__Problem details__.
Continue the passage on training the adversarial autoencoder, starting after its last sentence. Do not continue the listing that follows it.
##### Study text #####
During training, the model weights are saved at each epoch, allowing for reproducibility, model comparison, and recovery. An early stopping mechanism is implemented to terminate training when either the reconstruction loss or adversarial loss fails to improve significantly over 10 consecutive epochs, thereby preventing overfitting and saving computational resources.
The detailed hyperparameter settings are listed in
Table 4. With a properly tuned configuration and optimization strategy, the proposed model effectively balances training complexity and generalization ability, ensuring accurate representation of normal samples while maximizing its capacity to detect anomalous signals.
The training process is illustrated in
Figure 5, where all three loss values—reconstruction loss, discriminator loss, and encoder loss—are expressed in decibels (dB).
During the training process of the Adversarial Autoencoder (AAE), the reconstruction loss stabilizes after a certain number of epochs, indicating that the model has successfully learned to reconstruct the input data. The losses of the discriminator and encoder exhibit typical adversarial training behavior, where they are unstable in the early stages and then stabilize, suggesting that both components have been effectively trained. It is worth noting that the fluctuations in the loss values during the initial epochs reflect the challenges encountered during the training process. However, as the model converges, these issues are resolved. The adversarial loss guides the encoder in optimizing the distribution of the latent space, assisting the model in learning the true underlying structure of the data, while the reconstruction loss provides an evaluation of the quality of the reconstructed input data. The combination of these two losses allows the model to ensure the diversity of the generated samples while maintaining a high-quality reconstruction. The reconstruction error is a crucial parameter for subsequent anomaly detection, and the trend of the reconstruction error during training is shown in
Figure 6.
##### Given data #####
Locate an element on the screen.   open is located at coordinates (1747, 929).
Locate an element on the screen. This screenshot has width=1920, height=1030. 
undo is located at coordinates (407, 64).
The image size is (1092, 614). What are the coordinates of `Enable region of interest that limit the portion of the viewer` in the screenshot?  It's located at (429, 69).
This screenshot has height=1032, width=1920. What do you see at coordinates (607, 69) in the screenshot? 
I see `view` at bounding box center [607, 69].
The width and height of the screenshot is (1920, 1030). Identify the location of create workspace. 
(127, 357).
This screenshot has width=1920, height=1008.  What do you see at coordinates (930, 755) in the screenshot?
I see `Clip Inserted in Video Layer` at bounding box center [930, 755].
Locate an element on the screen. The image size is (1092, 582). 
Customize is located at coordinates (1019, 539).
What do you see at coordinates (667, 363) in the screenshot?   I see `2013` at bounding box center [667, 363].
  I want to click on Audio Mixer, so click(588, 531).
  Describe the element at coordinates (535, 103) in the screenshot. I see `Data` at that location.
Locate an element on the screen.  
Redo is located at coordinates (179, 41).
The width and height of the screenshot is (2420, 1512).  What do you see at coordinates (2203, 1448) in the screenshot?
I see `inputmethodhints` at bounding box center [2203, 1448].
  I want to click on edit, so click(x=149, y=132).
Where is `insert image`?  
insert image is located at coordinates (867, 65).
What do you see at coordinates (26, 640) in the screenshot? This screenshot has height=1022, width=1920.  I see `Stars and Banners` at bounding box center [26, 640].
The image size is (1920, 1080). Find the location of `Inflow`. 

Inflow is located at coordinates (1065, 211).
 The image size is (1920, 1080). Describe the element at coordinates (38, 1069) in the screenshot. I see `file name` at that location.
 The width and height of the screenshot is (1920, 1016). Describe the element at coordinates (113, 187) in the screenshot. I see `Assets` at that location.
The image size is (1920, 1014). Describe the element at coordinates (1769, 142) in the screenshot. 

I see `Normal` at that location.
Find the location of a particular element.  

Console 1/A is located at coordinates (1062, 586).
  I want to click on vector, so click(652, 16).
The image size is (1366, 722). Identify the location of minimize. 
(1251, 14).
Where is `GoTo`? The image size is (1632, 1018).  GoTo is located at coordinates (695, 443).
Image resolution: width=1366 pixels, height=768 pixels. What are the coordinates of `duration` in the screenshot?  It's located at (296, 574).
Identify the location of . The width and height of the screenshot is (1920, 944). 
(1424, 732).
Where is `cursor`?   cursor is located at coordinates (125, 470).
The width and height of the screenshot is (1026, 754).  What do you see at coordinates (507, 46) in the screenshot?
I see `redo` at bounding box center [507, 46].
#####
__Result of this exercise__.
At the beginning of training, the reconstruction loss is relatively high but rapidly decreases, indicating that the encoder and decoder are effectively learning the data features and gradually improving the model’s reconstruction ability. Around epoch 150, noticeable fluctuations appear in the loss curve, primarily due to the adversarial interaction between the encoder and discriminator. As the latent representations generated by the encoder begin to approach the prior distribution, the discriminator responds by adjusting its decision boundaries.
With continued training, the encoder progressively improves its ability to deceive the discriminator, and the adversarial training between the two networks reaches a stable equilibrium. Consequently, the reconstruction loss stabilizes, reflecting strong reconstruction performance and the model’s ability to accurately reproduce normal signal patterns.
Through the combination of both the reconstruction and regularization phases, the model ultimately converges to a state where it successfully balances reconstruction accuracy and latent space regularization. At this point, the learned latent representations exhibit meaningful separability, enabling the model to better distinguish between normal and anomalous samples.